The Leprosy village of Lao Si Momo (Spring Water) was founded on August 25, 1906 in the Batak region of Sumatra by the Nederlandsch Zendeling Genootschap (Netherlands Missionary Society). It was established some 10 kilometers from the town of Kaban Jahe. See KIT image collection 1935 TMnr 10001259.
From: Geillustreerde Encycopaedie van Nederlandsch-Indie: ‘ Kabandjahe, main town of the sub department Karolanden, department Simeloengoen en de Karolanden, Government Eastcoast of Sumatra. The town on the mountainous Karo region with a rather cool climate is popular by tourists and people seeking for health revalidation.’
From: ‘Comprehensive Atlas of the Netherlands East Indies’, p. 76: The location of Lao Is Momo, south of Kabandjahe may be noticed.
From the annual reports by the Civil Medical Service 1909: The Government Decision of 16 December 1907 no. 14 accorded an amount to the leprosy asylum at Lao Si Momo, in the country of the Karo-Bataks on the Eastcoast of Sumatera.At that time 132 leprosy patients had been admitted. By building some addditional houses the situation of housing improved greatly. De missionary-teacher at Kabandjahe continued to care for the asylum.

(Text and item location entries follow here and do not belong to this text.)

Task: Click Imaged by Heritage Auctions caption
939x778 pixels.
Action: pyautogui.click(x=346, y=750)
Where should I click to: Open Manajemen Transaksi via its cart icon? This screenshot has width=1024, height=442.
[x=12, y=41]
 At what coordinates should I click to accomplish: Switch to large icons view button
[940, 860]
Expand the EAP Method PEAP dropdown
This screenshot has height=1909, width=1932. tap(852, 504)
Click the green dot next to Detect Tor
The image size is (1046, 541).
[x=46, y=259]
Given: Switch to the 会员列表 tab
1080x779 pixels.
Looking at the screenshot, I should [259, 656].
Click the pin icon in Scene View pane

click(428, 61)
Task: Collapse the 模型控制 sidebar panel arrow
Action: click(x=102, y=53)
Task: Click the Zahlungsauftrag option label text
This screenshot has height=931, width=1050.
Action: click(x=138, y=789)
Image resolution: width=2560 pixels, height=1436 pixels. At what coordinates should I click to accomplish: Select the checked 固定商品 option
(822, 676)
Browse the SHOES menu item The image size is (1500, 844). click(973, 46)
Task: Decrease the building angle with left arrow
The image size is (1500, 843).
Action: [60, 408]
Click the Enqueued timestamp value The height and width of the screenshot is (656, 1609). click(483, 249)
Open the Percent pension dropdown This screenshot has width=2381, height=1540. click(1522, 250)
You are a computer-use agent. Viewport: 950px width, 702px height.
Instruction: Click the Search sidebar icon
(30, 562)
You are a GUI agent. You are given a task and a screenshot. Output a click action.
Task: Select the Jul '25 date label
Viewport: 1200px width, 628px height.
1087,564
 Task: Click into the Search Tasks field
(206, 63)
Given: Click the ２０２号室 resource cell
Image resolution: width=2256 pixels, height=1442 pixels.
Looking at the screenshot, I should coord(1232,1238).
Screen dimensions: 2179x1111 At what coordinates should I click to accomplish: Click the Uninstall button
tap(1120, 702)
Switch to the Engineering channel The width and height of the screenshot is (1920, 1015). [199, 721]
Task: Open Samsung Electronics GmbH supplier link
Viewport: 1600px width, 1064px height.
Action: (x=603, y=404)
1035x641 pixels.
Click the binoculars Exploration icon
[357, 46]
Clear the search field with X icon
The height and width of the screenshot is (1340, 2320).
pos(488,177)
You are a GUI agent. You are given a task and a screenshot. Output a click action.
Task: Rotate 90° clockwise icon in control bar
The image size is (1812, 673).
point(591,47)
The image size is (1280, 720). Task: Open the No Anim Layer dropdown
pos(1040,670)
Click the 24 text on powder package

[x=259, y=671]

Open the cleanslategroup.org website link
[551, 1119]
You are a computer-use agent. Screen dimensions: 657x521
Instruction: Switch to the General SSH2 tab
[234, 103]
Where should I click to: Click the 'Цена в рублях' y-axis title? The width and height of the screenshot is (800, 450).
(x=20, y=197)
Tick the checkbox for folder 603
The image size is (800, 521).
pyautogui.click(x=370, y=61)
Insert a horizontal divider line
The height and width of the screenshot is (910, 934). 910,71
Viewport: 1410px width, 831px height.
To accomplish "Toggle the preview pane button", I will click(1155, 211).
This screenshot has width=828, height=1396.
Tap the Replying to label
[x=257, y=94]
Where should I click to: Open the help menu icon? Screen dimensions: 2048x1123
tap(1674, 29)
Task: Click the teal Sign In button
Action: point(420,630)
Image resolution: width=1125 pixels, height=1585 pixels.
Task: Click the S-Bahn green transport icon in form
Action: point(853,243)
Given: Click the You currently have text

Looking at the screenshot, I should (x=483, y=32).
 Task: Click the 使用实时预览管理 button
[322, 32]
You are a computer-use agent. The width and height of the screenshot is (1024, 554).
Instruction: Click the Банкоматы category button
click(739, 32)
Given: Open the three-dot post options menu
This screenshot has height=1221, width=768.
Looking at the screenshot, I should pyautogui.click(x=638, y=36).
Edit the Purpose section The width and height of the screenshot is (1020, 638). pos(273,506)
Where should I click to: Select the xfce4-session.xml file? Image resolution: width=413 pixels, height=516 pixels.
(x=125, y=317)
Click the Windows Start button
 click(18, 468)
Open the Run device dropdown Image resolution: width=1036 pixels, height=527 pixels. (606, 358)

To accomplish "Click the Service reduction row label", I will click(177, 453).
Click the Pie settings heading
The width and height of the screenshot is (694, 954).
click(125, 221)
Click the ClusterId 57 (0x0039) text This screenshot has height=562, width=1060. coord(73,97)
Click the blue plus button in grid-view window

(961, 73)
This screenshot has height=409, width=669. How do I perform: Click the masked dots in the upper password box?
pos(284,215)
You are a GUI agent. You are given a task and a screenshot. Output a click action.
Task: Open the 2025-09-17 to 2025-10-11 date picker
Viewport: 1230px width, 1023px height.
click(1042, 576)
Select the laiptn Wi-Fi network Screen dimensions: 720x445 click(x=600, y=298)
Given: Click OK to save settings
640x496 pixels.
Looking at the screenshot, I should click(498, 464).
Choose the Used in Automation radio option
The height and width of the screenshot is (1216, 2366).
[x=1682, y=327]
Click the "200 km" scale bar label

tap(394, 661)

From the Sumatra-Post of 12 September 1922: in an article by von Romer this leprosy facility was mentioned. ‘On the Karo-Batak plains many cases of leprosy are found. The local population is cruel in isolating them rigorously. Since some 15 years the Leprosy colony of Lao Si Momo has been founded and cares for some 150 patients. A Batak head of the colony has been chosen who suffers also from leprosy. The NI Government provides for a periodic medical check and for a small subsidy per inhabitant. The missionary J. van den Berg is in charge of the Colony.’
The hospital still exists nowadays and is registered by the Ministry of Health (nr. 1211033). It has 60 beds for the leprosy patients. It is managed by the Province of North Sumatera.